Petascale Machine Learning
Deep learning and AI benefit greatly from using very large training sets. The software to utilize them remains complex, and few companies and academic institutions currently are able to deal with such problems. This project aims to develop simple, easy-to-use, efficient tools that allow deep learning and machine learning to scale easily to training dataset that are petabytes large–without having to hire an entire IT staff.
The initial target of the work is typical CPU/GPU clusters with 2 PB of rotational storage, 144 V100 GPUs, 100 Gbit point-to-point connectivity, and datasets of up to 1 PB. Software is based on Kubernetes and PyTorch. We achieve linear scaling of I/O performance up to the maximum aggregate bandwidth of the drives of 40 Gbytes/s on this hardware.

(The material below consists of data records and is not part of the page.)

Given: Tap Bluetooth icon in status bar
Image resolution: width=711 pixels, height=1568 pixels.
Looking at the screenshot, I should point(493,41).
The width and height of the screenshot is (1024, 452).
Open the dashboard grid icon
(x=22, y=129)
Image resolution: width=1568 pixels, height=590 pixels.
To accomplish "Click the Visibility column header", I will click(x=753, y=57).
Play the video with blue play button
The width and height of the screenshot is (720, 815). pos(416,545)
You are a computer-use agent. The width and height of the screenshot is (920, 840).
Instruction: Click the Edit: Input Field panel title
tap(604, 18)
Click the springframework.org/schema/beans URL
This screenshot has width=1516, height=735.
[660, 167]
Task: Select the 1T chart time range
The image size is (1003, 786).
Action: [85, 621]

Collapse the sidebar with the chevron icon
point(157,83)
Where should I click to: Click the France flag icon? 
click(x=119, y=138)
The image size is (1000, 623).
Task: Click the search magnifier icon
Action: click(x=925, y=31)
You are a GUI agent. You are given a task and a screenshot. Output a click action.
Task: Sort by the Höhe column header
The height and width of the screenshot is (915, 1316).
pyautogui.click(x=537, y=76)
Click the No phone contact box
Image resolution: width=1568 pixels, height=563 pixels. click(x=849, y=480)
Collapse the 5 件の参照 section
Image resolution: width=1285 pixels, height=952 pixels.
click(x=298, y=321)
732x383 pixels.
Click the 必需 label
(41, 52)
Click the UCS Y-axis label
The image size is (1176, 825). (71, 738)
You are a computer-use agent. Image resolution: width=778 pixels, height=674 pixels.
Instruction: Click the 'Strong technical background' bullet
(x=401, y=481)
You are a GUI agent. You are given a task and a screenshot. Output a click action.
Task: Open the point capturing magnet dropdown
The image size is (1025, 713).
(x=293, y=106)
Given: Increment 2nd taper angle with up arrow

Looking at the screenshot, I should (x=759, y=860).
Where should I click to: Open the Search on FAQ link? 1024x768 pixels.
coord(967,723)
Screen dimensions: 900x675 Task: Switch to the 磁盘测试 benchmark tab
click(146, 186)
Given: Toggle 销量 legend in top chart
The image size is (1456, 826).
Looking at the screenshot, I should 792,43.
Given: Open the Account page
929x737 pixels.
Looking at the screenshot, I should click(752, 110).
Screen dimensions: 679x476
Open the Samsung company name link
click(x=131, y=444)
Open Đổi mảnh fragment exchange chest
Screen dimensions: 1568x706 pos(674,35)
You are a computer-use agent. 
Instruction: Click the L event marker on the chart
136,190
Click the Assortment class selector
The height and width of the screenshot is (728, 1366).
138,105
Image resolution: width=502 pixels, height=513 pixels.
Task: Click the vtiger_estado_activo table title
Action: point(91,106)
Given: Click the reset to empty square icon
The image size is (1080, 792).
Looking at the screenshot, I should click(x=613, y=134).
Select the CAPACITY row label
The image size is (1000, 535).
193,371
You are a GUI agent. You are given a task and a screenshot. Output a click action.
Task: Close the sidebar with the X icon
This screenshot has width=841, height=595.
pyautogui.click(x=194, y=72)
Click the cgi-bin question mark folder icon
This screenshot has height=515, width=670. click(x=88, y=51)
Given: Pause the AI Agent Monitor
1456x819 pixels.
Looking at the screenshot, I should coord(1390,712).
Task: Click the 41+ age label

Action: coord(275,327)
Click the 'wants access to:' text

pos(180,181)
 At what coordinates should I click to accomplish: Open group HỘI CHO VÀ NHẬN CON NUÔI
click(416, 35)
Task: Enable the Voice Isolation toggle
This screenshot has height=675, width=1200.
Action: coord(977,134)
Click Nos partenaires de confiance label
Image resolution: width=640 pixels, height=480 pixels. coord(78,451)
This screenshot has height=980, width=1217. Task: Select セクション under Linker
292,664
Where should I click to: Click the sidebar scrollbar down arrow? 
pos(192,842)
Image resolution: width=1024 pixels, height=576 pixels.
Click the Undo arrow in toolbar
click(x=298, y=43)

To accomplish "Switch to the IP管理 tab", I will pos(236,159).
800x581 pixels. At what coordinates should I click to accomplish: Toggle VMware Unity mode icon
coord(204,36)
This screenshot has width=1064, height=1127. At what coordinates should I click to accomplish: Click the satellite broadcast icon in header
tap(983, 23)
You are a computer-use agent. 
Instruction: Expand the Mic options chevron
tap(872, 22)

I’ve given a tutorial about some of the issues in large scale deep learning at IEEE BigData 2019, together with Alex Aizman.
We have been developing a number of server side and client side tools to make working with very big datasets easier:
- WebDataset is a drop-in replacement for the PyTorch Dataset class; it permits training of PyTorch and Tensorflow models with minimal changes on very large datasets served from web servers, cloud storage, object stores, and local disk.
- AIStore is a specialized, distributed web server, object store, and content distribution network geared towards serving very large training sets to distributed, large scale deep learning jobs
- tarproc and tarp are simple tools for performing map-reduce style computations on large datasets
We have demonstrated linear scaling with negligible overhead for very large training jobs using these tools. Furthermore, these tools provide high speed I/O using inexpensive rotational storage.
All tools can be deployed directly onto Kubernetes clusters. For batch scheduling and deployment, we use Argo and ArgoCD.